### WORK REQUIRED
In the data below, how many lines include the string "Open"? Give only the number.

### SUPPLIED INFORMATION
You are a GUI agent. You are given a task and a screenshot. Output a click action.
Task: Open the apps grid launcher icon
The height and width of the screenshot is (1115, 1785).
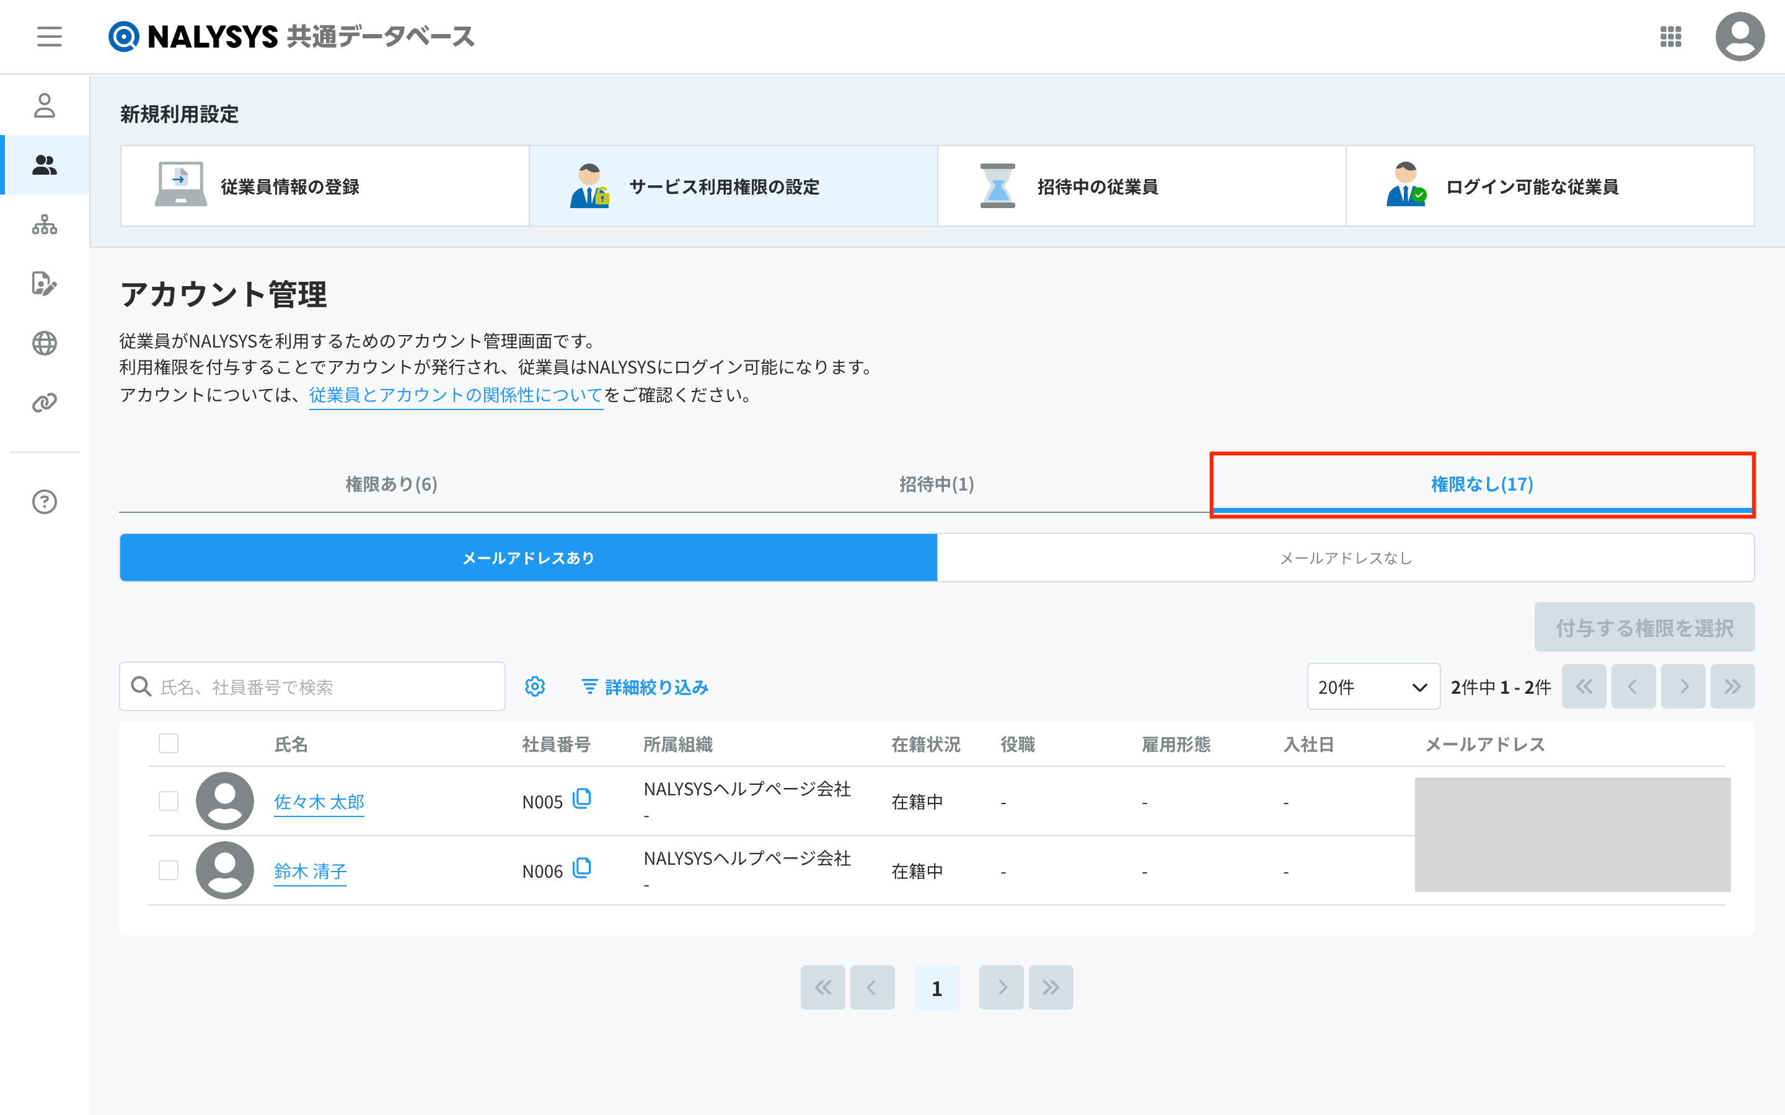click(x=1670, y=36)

...

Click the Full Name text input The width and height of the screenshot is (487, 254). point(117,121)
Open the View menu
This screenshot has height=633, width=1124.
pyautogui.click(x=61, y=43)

### WRITTEN REPLY
2